Industry groups have hailed the package after publicly pressuring the state government for immediate support, although some fear it is not enough.

“Compared to the cost to businesses of the foreclosure, the relatively small amount of support offered will be quickly swallowed up if the foreclosure continues beyond a week,” said Tim Piper, director of the Australian Industry Group Group at the Victorian.

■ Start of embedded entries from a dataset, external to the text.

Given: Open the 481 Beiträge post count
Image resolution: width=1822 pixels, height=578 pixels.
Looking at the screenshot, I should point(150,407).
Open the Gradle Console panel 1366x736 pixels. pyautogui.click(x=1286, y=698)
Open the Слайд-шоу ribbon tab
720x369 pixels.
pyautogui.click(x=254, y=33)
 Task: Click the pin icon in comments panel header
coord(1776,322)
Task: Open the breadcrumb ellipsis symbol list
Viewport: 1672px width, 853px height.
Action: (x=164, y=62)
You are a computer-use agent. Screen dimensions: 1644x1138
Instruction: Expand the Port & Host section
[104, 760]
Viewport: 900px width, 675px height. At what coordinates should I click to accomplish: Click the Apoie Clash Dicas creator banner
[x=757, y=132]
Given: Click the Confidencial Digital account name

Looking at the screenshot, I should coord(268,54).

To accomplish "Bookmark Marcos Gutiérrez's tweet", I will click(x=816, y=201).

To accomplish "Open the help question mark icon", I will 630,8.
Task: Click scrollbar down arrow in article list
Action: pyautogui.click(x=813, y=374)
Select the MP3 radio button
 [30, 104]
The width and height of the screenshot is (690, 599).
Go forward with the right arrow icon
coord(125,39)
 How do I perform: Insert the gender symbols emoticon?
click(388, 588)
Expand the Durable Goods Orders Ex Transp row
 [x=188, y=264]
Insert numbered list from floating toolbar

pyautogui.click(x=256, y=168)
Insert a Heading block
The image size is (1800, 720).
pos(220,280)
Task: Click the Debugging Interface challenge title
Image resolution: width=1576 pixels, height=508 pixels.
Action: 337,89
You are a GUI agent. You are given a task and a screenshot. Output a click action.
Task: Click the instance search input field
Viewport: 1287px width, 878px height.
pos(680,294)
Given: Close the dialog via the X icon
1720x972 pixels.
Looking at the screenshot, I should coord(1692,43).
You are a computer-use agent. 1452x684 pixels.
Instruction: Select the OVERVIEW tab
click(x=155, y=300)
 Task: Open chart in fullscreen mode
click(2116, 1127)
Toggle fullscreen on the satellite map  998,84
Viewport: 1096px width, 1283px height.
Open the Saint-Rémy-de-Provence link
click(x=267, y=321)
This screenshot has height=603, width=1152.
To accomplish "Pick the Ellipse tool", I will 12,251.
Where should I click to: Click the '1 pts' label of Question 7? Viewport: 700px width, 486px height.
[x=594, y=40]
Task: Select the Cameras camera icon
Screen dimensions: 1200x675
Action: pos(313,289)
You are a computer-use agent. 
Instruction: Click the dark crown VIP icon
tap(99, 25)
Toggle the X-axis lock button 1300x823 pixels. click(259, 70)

Victoria Chamber of Commerce and Industry chief executive Paul Guerra added that the federal government urgently needs to follow suit with a JobKeeper-type wage subsidy.

“When Australians needed support in 2020, state and federal governments were there. Now is not the time for the federal government to abandon the Victorians,” he said.

Acting Prime Minister James Merlino and Mr. Pallas have both criticized the federal government for refusing to come to the aid of workers in Victoria in times of need.

“The Commonwealth’s point of view is that if they are short-term circuit breakers, states should pay for them,” Pallas said.

“Well, we pay. We pay very substantially, and I don’t think workers should pay.”

But Victorian opposition leader Michael O’Brien criticized the tactic, accusing the government of throwing “verbal hand grenades” to deflect blame for the lockdown.

“Attacking the federal government does not reopen Victoria. It does not bring Victorians back to work. It does not control the virus,” he told reporters.